Teaching and Learning in Writing 101

By Brady Krien

On my first day of teaching college writing I handed out 3x5 note cards to my students and asked them to give me a little bit of information to help me get to know them. I asked for their name, their major, why they chose Marquette, and their favorite Tom Hanks movie. I also asked a few questions aimed at getting a sense of who they were as writers, asking what they struggled with most, what their semester goals were, and if there was anything that I should know about them as writers.

The responses were mostly unsurprising. Students were anxious about commas and the higher stakes of college, many just wanted to get through the class and improve their writing a little (or, in one case, to improve their “grammer”), and none of them had heard of Joe versus the Volcano. What I did not expect was the number of students who claimed that they were “bad writers.” Over half the class claimed to be poor writers.

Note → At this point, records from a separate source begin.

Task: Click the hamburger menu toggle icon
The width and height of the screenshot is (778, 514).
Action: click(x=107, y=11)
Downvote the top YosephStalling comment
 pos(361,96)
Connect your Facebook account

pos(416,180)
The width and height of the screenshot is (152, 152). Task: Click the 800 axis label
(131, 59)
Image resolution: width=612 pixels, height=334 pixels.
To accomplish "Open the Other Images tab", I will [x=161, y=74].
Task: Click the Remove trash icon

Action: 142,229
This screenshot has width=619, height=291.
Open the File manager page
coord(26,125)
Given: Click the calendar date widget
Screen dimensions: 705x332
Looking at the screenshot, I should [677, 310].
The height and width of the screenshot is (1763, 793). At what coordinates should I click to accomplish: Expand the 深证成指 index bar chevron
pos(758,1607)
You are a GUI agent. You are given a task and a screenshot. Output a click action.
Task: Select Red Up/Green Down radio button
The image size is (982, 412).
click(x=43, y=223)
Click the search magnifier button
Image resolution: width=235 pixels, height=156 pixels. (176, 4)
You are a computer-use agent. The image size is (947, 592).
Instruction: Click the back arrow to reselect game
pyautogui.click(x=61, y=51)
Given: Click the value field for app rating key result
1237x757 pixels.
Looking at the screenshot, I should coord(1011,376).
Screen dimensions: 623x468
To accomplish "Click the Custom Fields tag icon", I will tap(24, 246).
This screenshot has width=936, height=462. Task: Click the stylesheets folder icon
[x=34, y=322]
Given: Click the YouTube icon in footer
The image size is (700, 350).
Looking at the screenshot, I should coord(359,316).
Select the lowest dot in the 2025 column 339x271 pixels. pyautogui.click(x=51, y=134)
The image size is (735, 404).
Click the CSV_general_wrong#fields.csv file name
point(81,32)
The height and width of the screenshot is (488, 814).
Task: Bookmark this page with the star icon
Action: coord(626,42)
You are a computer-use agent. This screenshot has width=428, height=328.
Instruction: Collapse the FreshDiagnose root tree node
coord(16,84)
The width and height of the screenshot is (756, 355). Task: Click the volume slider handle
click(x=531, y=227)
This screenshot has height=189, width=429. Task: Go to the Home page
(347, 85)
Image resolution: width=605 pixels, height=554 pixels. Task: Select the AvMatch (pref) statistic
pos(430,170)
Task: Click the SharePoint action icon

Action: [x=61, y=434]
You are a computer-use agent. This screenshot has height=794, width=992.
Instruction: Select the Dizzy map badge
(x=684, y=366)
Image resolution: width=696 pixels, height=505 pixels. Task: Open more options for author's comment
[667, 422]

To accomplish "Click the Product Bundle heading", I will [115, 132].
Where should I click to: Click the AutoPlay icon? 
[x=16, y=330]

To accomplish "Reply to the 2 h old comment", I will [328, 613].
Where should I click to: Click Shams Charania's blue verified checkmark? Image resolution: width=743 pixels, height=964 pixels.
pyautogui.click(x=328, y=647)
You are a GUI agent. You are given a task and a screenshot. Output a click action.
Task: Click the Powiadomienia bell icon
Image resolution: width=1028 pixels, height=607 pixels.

Looking back, having repeated some version of this same activity with each of my classes, I should not have been surprised. This was the most common response that I received at Marquette and continues to be the most common response I receive at my current institution in Iowa. The odd thing is that very few, if any, of the students that I work with are bad writers. There are writers who occasionally produce bad writing, writers who’ve convinced themselves that they “write better on the first draft” and never revise, and writers who don’t yet understand a topic well enough to make a compelling argument about it, but there are few out-and-out bad writers. 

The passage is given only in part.